#### SOURCE MATERIAL ####

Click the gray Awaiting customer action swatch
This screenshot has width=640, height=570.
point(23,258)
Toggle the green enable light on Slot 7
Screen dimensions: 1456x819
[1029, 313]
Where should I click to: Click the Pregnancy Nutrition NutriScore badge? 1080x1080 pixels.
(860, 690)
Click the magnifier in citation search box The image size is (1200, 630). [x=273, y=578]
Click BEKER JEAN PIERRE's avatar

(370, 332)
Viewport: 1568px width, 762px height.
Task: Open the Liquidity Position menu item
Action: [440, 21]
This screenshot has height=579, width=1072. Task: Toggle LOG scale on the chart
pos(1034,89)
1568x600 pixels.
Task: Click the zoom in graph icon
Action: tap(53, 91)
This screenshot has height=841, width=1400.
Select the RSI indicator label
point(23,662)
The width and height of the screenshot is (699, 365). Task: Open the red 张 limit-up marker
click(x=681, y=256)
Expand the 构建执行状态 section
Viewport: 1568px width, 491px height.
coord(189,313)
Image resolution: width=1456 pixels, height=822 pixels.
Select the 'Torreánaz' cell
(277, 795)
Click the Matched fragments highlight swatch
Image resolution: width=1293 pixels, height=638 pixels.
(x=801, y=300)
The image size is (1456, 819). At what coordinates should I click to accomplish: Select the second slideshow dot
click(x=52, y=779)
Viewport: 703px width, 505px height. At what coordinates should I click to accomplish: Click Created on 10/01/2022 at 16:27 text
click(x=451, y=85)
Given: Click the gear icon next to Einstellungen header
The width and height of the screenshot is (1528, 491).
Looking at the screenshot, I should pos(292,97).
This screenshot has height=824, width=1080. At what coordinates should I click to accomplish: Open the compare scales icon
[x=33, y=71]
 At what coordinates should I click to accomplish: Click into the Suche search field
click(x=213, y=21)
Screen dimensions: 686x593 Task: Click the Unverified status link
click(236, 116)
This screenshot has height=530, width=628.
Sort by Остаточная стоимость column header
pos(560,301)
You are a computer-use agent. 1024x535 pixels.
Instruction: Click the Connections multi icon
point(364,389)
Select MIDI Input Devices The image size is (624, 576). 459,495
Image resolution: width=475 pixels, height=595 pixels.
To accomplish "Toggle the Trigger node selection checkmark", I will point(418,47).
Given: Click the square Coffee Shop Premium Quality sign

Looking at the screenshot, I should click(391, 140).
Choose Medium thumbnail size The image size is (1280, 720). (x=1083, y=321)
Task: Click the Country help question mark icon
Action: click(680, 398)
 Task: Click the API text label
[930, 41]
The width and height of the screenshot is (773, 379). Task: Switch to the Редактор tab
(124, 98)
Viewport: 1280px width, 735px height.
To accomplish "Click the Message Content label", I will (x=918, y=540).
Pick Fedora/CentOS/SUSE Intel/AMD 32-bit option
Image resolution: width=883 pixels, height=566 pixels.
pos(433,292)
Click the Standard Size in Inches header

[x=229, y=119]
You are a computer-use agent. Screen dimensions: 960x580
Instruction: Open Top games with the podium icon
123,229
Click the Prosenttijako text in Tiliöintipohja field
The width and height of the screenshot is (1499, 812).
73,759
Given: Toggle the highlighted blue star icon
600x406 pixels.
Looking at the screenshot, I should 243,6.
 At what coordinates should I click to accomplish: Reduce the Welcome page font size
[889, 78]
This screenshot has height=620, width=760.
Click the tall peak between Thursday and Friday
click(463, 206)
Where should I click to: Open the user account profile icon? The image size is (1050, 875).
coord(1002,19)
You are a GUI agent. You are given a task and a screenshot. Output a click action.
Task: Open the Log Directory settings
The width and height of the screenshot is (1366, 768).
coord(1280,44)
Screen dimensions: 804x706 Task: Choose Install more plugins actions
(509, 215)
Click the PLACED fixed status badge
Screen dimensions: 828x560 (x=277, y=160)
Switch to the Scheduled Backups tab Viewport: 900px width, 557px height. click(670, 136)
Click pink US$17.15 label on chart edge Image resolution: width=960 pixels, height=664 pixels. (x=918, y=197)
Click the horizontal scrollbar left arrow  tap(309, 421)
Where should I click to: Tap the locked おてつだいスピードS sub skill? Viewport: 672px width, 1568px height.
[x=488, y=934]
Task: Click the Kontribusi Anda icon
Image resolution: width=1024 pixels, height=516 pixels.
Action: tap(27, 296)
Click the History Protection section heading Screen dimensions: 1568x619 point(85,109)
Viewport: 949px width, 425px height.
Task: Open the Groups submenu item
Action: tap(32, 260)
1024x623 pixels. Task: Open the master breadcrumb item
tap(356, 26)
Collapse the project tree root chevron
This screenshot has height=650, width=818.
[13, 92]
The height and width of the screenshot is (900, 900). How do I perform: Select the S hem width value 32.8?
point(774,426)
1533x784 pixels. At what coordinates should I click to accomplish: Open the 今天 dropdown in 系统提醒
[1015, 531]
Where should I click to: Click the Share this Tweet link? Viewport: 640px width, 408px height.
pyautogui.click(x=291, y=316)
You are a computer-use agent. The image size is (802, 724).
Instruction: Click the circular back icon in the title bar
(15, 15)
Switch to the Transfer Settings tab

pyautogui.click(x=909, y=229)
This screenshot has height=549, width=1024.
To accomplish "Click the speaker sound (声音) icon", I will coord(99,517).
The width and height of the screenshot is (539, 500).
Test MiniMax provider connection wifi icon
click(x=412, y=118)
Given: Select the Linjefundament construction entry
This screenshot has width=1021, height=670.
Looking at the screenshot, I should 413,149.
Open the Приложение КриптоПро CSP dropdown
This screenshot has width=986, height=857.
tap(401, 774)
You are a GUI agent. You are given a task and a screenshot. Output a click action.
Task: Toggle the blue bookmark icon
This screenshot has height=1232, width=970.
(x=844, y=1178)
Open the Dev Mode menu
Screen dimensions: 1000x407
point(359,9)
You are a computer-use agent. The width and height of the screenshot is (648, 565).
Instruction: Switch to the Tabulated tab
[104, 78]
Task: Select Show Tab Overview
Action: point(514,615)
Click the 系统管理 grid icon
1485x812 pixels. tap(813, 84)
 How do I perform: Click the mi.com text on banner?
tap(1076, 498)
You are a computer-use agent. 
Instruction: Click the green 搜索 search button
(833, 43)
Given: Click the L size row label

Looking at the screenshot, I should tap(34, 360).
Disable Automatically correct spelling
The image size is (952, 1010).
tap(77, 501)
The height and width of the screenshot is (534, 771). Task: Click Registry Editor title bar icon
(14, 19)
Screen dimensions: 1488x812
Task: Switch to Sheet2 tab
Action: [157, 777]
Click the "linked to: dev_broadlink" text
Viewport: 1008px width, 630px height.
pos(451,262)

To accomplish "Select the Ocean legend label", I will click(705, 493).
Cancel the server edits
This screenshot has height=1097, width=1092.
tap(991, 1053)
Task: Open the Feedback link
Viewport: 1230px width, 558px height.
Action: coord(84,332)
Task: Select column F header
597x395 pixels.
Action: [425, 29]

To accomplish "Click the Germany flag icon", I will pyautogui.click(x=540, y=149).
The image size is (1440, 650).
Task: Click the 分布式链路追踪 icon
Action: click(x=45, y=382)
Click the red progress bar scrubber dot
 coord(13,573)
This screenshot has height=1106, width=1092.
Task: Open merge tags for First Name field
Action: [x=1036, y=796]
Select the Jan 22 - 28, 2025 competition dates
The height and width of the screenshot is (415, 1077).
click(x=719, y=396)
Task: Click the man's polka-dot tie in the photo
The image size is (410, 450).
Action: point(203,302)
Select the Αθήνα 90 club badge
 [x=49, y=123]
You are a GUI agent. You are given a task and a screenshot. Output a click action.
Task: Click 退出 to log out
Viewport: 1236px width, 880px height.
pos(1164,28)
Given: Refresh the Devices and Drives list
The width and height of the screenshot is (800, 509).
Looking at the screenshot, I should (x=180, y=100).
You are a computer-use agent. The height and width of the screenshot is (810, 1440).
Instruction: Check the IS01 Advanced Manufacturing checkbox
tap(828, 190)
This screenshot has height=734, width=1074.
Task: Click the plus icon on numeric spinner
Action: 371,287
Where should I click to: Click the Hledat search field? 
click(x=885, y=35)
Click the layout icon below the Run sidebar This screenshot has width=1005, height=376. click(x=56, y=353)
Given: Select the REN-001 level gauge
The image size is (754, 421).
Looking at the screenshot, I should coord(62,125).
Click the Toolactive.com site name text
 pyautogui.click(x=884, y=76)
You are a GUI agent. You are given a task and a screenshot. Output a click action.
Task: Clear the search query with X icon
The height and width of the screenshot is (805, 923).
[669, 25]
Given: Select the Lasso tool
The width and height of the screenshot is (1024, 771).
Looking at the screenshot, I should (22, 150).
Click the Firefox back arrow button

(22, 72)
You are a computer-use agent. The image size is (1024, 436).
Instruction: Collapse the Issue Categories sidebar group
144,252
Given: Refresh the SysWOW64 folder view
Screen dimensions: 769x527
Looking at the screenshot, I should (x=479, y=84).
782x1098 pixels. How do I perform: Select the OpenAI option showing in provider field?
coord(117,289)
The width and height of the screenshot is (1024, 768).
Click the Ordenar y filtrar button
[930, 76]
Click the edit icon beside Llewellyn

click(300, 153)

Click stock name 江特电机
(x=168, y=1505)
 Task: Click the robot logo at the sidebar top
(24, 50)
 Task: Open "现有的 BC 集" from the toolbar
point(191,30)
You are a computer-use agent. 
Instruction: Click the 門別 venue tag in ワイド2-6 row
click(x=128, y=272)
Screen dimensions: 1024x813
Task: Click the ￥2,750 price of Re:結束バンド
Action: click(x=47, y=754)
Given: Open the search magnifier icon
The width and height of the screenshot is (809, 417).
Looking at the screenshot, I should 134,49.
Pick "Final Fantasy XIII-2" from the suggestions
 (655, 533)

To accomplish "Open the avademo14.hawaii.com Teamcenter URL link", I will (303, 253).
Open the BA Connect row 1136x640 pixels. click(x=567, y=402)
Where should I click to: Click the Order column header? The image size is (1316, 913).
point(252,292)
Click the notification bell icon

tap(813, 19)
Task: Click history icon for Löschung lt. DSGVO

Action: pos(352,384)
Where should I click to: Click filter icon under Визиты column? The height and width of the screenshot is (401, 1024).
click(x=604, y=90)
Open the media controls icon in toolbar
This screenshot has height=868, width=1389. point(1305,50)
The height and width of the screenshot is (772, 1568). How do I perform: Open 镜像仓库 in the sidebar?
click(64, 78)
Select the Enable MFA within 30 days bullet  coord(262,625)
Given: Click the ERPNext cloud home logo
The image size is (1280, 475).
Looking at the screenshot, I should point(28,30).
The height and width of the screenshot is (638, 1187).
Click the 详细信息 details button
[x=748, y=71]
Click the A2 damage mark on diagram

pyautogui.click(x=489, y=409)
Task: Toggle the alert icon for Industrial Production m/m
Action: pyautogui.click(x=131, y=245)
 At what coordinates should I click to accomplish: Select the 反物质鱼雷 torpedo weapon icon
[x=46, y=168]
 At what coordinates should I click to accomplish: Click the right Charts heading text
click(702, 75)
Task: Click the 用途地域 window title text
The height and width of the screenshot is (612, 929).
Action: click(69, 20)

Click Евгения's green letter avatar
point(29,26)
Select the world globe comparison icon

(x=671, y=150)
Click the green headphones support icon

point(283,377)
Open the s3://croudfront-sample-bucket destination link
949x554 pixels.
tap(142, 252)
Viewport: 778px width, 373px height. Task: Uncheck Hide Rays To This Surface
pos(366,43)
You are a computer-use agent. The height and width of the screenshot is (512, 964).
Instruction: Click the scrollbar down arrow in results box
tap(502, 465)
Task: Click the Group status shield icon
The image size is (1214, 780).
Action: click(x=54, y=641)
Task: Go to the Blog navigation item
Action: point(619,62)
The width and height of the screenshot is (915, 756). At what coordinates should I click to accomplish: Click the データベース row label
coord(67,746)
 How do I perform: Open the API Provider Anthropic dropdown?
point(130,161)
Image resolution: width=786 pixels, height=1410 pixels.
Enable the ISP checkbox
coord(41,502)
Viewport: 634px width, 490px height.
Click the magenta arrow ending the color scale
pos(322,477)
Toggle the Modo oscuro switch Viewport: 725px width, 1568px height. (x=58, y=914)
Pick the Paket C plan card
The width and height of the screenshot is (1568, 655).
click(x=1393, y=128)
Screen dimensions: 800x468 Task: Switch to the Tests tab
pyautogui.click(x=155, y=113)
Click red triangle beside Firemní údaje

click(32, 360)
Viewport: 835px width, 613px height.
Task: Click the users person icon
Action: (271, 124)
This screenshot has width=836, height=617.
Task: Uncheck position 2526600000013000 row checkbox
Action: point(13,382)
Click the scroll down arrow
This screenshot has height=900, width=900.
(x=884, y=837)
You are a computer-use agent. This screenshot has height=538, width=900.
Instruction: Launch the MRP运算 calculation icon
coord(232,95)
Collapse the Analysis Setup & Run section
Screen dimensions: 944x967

####

= YOUR TASK =
Find every line of the data that includes the string "Refresh". Copy each of those lines.

= ANSWER SPACE =
Given: Refresh the Devices and Drives list
Given: Refresh the SysWOW64 folder view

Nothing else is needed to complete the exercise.